A Ciambra é um dos grandes filmes em competição no LEFFEST. Falámos com o realizador em julho passado no festival de Karlovy vary, que reproduzimos aqui.
Como foi parar a A Ciambra, esta região que dá o nome ao seu filme?
Eu vivo nessa cidade. Mudei-me para lá em 2011 para fazer uma curta chamada A Chjàna, a versão curta do que viria a ser Mediterrânea, o que filme que trouxe aqui há dois anos. Acontece que durante a rodagem o nosso carro foi roubado. Eu até conheço um bem o ambiente dos ciganos e quando um amigo meu me disse que teria de ir falar com eles. Quando fui a esse bairro passei-me! Essa foi a minha primeira interação com esse lugar. Aqui estava um grupo de pessoas que vivi na margem da cidade, isto numa altura em que eu próprio estava a focar também fascinado por o que se passava ali.

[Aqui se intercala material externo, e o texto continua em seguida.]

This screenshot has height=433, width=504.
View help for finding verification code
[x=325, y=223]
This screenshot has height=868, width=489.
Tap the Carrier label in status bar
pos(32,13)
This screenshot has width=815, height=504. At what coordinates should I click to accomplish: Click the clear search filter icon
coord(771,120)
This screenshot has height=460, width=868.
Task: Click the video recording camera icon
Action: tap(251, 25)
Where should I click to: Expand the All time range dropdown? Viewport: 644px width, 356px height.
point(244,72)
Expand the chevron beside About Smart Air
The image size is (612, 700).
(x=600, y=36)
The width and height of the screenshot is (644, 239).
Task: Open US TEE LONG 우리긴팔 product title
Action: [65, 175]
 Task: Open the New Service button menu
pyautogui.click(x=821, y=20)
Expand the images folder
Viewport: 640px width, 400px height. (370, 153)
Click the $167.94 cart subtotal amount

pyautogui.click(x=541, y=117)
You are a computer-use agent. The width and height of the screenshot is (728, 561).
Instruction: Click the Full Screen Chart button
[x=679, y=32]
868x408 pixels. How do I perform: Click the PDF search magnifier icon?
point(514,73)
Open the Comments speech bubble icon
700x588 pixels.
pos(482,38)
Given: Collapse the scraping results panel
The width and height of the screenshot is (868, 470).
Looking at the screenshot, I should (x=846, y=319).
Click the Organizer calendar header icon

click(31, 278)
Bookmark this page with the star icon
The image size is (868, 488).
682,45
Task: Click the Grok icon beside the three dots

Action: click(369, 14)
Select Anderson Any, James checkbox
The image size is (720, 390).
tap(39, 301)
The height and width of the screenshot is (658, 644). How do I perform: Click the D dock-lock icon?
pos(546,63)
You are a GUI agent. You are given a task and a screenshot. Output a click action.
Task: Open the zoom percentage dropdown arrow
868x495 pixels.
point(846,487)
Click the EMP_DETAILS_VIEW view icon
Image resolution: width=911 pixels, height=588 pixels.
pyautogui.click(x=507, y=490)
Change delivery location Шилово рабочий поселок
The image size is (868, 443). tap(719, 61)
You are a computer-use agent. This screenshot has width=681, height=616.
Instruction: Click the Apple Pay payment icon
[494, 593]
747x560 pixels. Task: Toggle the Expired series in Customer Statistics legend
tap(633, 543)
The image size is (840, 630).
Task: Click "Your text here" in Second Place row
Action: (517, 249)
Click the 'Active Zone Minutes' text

Foi então aí que conheceu o Pio?
Ele diz que foi aí que o conheci. Na versão dele, lembra-se que o conheci quando quis recuperar o meu carro.
E qual é a sua versão?
Eu não me lembro dele, porque basicamente estávamos a fazer uma curta. E todo o nosso equipamento estava no carro. Levaram-nos tudo, por isso não pude filmar. Estava mais preocupado em recuperar o material para podermos filmar do que o que se estava realmente a passar. Lembro-me de o conhecer depois.
Agora que idade tem o Pio?
Tem 15 anos. Portanto na altura tinha 10 anos.
Pode dizer-se que esta até tem para si e para ele uma espécie de viagem, já que participou nos seus últimos três filmes?
De certa forma, sim. Conheço entre os seus 10 a 15 anos, uma altura crucial para um rapaz. Dentro desse período estivemos muito tempo juntos. Ele está sempre em minha casa ou eu a jantar em casa dele. Temos uma relação muito familiar.
Como foi que trabalhou com a família Amato para conseguir esse ambiente fluído, que quase parece documental?
Basicamente, quando estou a escrever um filme tenho basicamente um esqueleto, certo? Sei qual é a sua estrutura. O que faço é passar muito tempo com eles e nessa altura escrevo cenas que acabo por incluir no filme. Por exemplo, a cena do jantar. Eu sabia que teria de existir essa cena e em que iriam expressar a sua opinião sobre a comunidade africana.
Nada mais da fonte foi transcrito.